◆ TASK BRIEF: Set down exactly the lines below between the line holding "[X] (89, 1698)" and the line holding "Équitation naturelle (407, 34)", inclusive; no other line belongs in the answer.

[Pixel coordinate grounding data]
= = = = = = =

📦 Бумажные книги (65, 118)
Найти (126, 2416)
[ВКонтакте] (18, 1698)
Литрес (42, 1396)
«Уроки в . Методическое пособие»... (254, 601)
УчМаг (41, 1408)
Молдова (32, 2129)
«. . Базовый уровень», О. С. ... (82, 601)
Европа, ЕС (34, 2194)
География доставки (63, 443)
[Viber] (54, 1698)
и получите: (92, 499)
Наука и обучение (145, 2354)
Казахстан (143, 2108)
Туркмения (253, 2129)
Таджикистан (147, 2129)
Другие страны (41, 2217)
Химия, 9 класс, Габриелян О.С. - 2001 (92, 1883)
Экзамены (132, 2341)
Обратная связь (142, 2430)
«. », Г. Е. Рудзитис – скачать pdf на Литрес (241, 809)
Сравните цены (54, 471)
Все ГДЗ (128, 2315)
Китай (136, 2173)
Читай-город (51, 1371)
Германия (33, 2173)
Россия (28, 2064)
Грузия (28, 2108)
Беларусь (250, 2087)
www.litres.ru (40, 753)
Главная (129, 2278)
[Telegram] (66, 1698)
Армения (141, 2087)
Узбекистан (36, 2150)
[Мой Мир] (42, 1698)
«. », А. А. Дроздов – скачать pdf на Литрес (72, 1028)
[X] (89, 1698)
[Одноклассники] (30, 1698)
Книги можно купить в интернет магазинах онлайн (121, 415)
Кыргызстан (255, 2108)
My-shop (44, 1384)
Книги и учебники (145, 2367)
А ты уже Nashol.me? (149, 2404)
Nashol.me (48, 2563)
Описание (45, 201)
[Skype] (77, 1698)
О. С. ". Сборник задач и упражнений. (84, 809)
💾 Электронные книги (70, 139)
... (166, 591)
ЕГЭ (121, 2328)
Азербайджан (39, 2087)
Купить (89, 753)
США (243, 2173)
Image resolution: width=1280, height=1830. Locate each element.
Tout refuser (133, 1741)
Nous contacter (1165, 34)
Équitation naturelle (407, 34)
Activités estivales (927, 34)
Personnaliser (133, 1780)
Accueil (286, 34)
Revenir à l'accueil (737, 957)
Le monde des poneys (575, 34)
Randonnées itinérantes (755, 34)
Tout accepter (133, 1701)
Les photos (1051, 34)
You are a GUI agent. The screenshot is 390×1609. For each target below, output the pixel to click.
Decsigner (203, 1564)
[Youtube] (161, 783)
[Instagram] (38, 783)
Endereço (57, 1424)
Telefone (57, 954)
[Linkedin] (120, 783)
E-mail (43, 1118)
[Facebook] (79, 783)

= = = = = = =

◆ EXERCISE SOLUTION:
[X] (89, 1698)
[Одноклассники] (30, 1698)
Книги можно купить в интернет магазинах онлайн (121, 415)
Кыргызстан (255, 2108)
My-shop (44, 1384)
Книги и учебники (145, 2367)
А ты уже Nashol.me? (149, 2404)
Nashol.me (48, 2563)
Описание (45, 201)
[Skype] (77, 1698)
О. С. ". Сборник задач и упражнений. (84, 809)
💾 Электронные книги (70, 139)
... (166, 591)
ЕГЭ (121, 2328)
Азербайджан (39, 2087)
Купить (89, 753)
США (243, 2173)
Image resolution: width=1280, height=1830. Locate each element.
Tout refuser (133, 1741)
Nous contacter (1165, 34)
Équitation naturelle (407, 34)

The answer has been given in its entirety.